Im Experiment werden nun Kalium-Atome zuerst auf Temperaturen nahe dem absoluten Nullpunkt abgekühlt und anschließend in ein optisches Gitter geladen, welches durch die Überlagerung von mehreren Laserstrahlen gebildet wird. Dabei ordnen sich die Atome in den Knoten der stehenden Laserwelle an und das Lichtfeld wirkt auf die Teilchen wie ein regelmäßiger Kristall aus einigen hunderttausend einzelnen Mikrofallen aus Licht. Im Simulator übernehmen die Atome die Rolle der Elektronen in einem echten Festkörperkristall, während das Kristallgitter, welches in einem Festkörper aus den Atomrümpfen besteht, durch die überlagerten Laserstrahlen gebildet wird.

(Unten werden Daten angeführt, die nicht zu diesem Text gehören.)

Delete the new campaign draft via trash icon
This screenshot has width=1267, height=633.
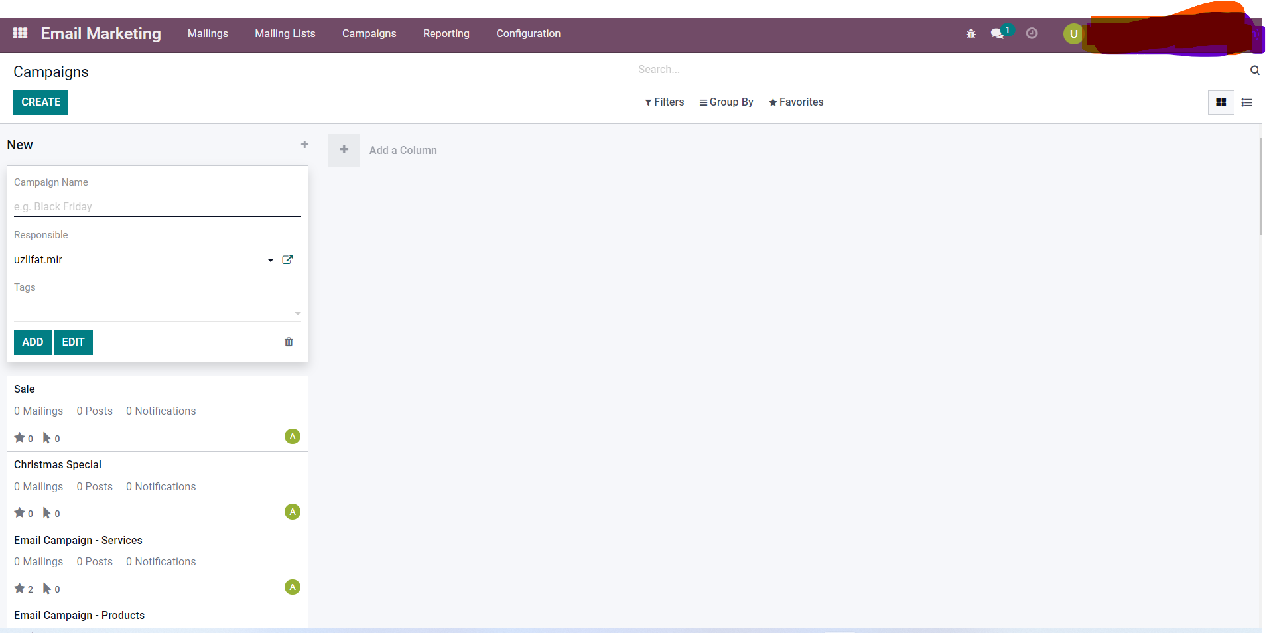coord(289,342)
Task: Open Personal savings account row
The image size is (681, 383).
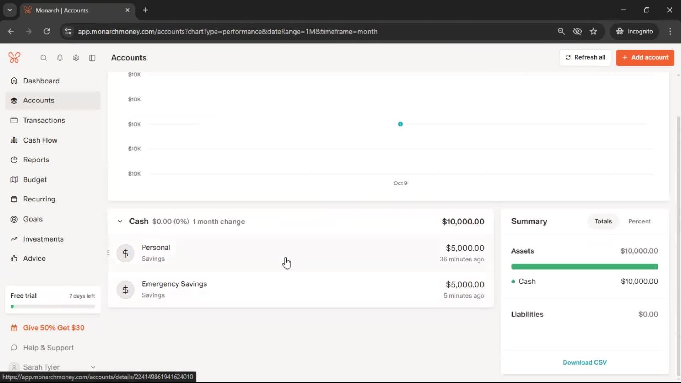Action: tap(284, 253)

Die Versuchsanordnung in Mainz ermöglichte es den Physikern die Dichte der Atome und die Stärke der abstoßenden Wechselwirkung im optischen Gitter unabhängig voneinander einzustellen. Dadurch war es möglich, gezielt zwischen metallischen und isolierenden Zuständen hin- und herzuschalten. Insbesondere gelang es, die Existenz des Mott-Isolators in diesem System direkt nachweisen: „Im Gegensatz zu metallischen Zuständen ändert sich die Dichte des Mott-Isolators bei steigendem Druck nicht, da die abstoßenden Kräfte zwischen den Atomen dafür sorgen, dass sich auf jedem Gitterplatz jeweils nur genau ein Atom befindet", betont Prof. Bloch.

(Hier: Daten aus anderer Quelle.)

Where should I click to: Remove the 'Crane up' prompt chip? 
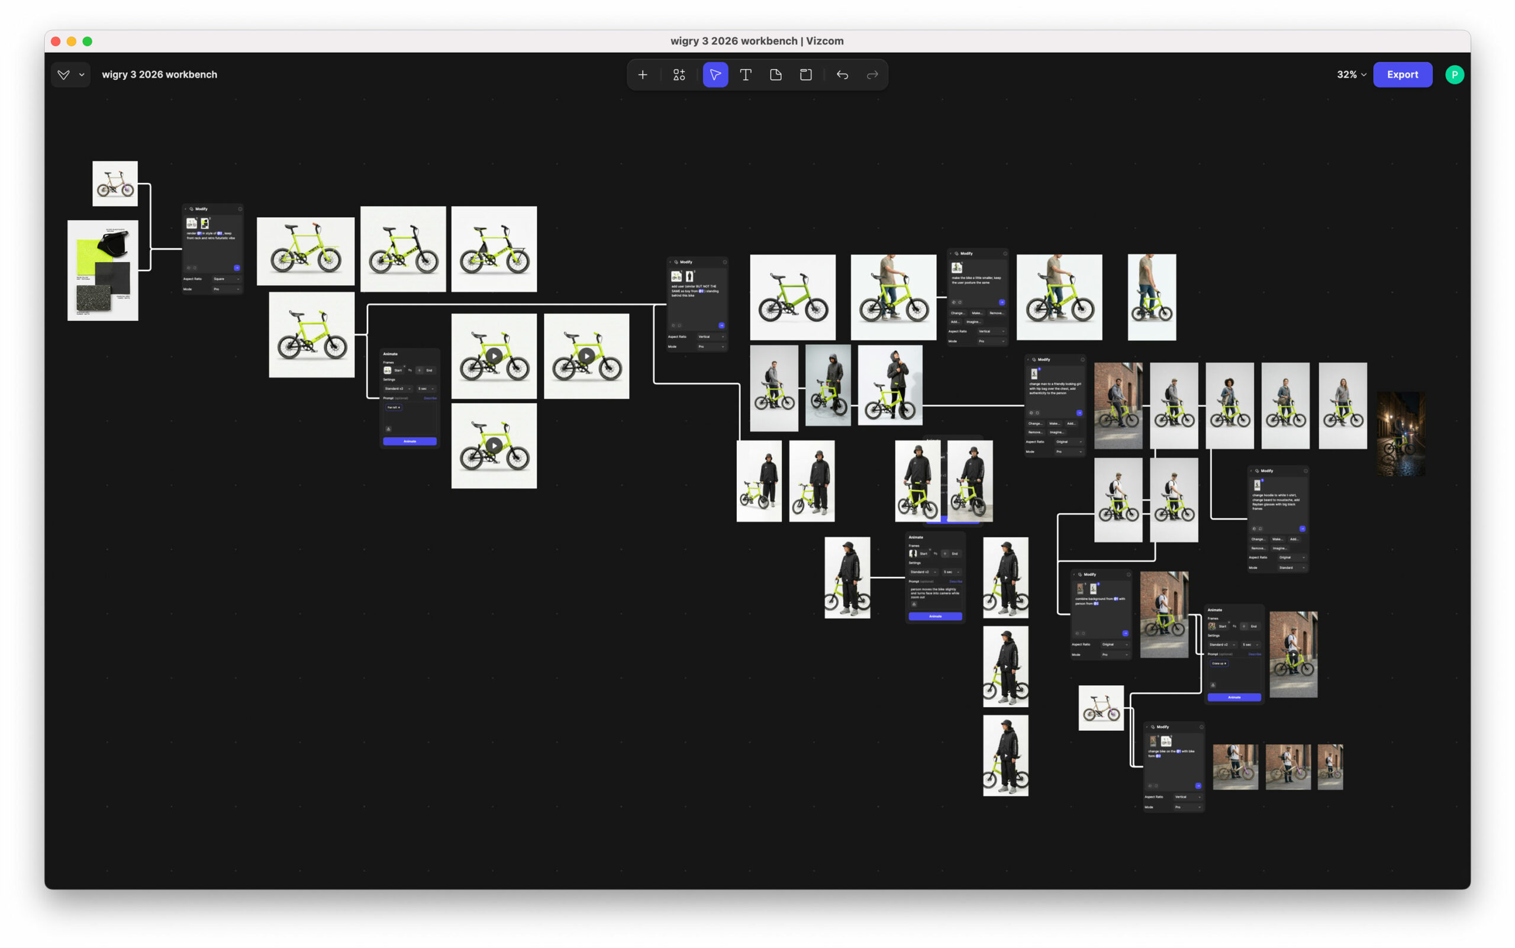[x=1225, y=663]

Die Beobachtung des fermionischen Mott-Isolators in einem optischen Gitter eröffnet neue Möglichkeiten, stark korrelierte Zustände und die damit zusammenhängenden Phänomene zu simulieren und zu untersuchen. Dafür spricht auch die ausgezeichnete Übereinstimmung der Messdaten mit den theoretischen Berechnungen, die in Köln und Jülich mit Hilfe des Jülicher Supercomputers JUGENE auf der Basis moderner Festkörpertheorie durchgeführt wurden. [I.B.]
Abb.: Künstlerische Darstellung eines fermionischen Mott-Isolators. Aufgrund der dominanten abstoßenden Wechselwirkung ist jeder Gitterplatz mit genau einem Atom besetzt. Die Farben Rot und Grün symbolisieren verschiedene Spinzustände.